## EXERCISE
The line containing "[X (Twitter)] (260, 2153)" marks the end: write out exactly every line from the first line of the data below through that line, and only those.

## DATA TO EXAMINE
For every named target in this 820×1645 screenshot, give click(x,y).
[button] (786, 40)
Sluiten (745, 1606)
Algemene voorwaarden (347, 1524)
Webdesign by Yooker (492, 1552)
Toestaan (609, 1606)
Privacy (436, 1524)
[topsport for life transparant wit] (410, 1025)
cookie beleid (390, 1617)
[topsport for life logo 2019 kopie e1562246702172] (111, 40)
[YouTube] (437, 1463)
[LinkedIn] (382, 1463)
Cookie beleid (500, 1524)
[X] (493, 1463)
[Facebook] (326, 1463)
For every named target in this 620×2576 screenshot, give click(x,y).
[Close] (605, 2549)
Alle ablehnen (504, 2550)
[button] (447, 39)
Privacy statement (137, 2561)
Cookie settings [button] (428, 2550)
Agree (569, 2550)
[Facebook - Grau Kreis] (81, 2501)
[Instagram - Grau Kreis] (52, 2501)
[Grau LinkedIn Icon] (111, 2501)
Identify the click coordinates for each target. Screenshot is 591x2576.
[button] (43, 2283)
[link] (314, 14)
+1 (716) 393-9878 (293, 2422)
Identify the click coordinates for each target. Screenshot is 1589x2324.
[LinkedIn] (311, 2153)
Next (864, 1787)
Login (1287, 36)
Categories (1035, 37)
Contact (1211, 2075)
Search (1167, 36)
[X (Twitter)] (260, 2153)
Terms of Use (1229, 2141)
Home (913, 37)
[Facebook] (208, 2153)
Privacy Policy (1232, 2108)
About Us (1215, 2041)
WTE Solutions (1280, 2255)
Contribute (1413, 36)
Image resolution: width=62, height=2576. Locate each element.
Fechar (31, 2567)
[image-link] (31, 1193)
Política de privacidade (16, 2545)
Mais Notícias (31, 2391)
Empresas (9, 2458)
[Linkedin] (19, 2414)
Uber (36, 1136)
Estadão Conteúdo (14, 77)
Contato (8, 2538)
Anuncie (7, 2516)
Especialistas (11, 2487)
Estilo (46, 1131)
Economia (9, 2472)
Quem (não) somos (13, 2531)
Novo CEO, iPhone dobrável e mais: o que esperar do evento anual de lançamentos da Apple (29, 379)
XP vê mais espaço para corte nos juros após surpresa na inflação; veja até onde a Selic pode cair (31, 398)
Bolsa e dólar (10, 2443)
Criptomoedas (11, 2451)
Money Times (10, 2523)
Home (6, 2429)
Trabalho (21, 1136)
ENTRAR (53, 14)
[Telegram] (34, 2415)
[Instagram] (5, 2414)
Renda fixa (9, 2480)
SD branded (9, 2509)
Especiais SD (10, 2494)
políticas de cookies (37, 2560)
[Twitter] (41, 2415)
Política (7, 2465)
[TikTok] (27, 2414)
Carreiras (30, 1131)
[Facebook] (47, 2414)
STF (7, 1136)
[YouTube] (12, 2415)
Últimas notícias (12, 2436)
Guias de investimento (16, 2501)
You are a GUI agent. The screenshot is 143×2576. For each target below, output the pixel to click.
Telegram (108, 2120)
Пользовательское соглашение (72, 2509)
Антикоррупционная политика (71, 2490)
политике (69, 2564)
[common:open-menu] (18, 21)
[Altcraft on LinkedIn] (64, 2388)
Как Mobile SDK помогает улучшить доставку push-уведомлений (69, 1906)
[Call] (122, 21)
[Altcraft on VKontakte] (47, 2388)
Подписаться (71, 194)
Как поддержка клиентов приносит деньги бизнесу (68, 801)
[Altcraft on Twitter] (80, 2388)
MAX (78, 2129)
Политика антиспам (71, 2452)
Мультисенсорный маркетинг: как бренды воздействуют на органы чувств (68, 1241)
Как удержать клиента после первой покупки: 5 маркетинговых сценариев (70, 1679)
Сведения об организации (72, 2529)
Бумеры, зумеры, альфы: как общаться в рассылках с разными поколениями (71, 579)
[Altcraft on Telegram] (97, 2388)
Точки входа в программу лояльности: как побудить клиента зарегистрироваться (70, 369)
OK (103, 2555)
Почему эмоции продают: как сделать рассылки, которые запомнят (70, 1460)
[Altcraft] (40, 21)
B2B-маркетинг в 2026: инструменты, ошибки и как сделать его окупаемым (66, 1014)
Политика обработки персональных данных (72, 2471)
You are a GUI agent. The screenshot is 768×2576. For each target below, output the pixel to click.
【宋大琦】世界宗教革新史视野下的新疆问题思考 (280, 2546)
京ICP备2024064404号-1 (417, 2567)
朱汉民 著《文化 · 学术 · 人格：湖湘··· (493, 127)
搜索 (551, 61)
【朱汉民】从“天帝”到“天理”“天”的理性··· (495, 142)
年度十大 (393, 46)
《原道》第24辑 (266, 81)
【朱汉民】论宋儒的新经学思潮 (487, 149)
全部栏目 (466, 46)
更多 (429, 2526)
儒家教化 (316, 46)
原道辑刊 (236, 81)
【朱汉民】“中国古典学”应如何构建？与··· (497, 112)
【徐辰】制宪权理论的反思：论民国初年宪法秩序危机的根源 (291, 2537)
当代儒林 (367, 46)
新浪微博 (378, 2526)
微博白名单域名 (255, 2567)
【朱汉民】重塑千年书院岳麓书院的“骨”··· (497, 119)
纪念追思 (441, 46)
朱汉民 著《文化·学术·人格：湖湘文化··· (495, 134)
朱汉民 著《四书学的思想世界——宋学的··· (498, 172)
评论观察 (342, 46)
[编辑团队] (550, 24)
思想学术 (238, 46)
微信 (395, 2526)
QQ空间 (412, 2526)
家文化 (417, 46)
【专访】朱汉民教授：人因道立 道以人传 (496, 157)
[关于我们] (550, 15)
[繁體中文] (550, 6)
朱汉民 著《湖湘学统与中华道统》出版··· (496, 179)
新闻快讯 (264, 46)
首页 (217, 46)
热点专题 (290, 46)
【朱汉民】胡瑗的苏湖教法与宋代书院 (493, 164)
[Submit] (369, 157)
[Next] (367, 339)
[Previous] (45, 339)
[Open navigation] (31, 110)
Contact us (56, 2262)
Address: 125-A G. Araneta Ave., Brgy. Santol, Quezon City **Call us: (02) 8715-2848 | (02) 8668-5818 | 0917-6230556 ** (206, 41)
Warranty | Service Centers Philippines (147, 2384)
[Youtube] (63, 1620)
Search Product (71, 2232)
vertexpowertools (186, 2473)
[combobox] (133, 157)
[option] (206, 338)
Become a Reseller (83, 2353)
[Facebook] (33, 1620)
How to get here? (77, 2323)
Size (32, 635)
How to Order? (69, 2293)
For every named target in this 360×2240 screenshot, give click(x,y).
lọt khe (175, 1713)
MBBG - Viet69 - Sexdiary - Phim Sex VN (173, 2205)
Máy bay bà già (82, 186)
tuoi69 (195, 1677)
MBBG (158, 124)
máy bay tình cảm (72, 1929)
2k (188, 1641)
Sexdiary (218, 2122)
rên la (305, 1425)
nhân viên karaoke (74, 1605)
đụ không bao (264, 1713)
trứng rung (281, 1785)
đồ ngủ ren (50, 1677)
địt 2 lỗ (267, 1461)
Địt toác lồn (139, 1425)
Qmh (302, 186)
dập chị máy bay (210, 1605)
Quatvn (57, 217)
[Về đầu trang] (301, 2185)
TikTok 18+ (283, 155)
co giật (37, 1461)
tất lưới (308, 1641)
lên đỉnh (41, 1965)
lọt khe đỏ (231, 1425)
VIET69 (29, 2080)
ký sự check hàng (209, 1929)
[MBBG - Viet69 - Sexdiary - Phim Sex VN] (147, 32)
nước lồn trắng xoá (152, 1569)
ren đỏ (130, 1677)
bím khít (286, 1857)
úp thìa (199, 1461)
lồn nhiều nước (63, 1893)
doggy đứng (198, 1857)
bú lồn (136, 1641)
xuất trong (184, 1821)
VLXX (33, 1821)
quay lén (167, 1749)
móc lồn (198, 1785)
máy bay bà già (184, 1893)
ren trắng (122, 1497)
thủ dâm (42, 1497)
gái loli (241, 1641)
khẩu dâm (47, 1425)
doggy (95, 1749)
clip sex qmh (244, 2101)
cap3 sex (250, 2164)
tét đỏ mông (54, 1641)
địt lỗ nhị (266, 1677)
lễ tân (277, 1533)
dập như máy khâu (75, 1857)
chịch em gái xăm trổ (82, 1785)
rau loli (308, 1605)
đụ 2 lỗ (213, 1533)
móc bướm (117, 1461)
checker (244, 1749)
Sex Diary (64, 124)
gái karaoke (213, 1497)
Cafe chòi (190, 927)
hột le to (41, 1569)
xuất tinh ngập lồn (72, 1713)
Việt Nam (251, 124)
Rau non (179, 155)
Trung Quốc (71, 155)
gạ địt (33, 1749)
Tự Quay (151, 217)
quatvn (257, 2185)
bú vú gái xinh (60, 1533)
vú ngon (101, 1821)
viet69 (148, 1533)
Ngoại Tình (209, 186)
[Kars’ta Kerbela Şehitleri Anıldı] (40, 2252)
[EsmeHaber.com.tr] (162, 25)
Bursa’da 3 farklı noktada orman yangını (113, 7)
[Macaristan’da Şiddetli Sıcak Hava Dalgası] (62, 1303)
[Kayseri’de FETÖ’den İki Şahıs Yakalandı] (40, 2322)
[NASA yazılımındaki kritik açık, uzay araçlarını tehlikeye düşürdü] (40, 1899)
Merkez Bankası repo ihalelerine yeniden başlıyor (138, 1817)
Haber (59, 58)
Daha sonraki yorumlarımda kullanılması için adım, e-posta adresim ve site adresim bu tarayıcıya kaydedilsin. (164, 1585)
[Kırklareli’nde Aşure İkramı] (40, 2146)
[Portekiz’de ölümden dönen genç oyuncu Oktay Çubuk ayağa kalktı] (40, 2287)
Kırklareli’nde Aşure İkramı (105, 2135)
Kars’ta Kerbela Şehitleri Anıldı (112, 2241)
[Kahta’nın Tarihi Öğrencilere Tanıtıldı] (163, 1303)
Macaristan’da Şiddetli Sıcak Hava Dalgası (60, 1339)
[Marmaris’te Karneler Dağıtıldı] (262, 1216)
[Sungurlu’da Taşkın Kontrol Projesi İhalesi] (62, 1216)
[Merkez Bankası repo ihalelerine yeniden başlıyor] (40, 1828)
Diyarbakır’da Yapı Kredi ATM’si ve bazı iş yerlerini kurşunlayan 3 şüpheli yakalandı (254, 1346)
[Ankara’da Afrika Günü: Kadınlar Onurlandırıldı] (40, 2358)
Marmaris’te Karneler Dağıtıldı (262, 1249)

## PROBLEM SOLUTION
For every named target in this 820×1645 screenshot, give click(x,y).
[button] (786, 40)
Sluiten (745, 1606)
Algemene voorwaarden (347, 1524)
Webdesign by Yooker (492, 1552)
Toestaan (609, 1606)
Privacy (436, 1524)
[topsport for life transparant wit] (410, 1025)
cookie beleid (390, 1617)
[topsport for life logo 2019 kopie e1562246702172] (111, 40)
[YouTube] (437, 1463)
[LinkedIn] (382, 1463)
Cookie beleid (500, 1524)
[X] (493, 1463)
[Facebook] (326, 1463)
For every named target in this 620×2576 screenshot, give click(x,y).
[Close] (605, 2549)
Alle ablehnen (504, 2550)
[button] (447, 39)
Privacy statement (137, 2561)
Cookie settings [button] (428, 2550)
Agree (569, 2550)
[Facebook - Grau Kreis] (81, 2501)
[Instagram - Grau Kreis] (52, 2501)
[Grau LinkedIn Icon] (111, 2501)
Identify the click coordinates for each target. Screenshot is 591x2576.
[button] (43, 2283)
[link] (314, 14)
+1 (716) 393-9878 (293, 2422)
Identify the click coordinates for each target. Screenshot is 1589x2324.
[LinkedIn] (311, 2153)
Next (864, 1787)
Login (1287, 36)
Categories (1035, 37)
Contact (1211, 2075)
Search (1167, 36)
[X (Twitter)] (260, 2153)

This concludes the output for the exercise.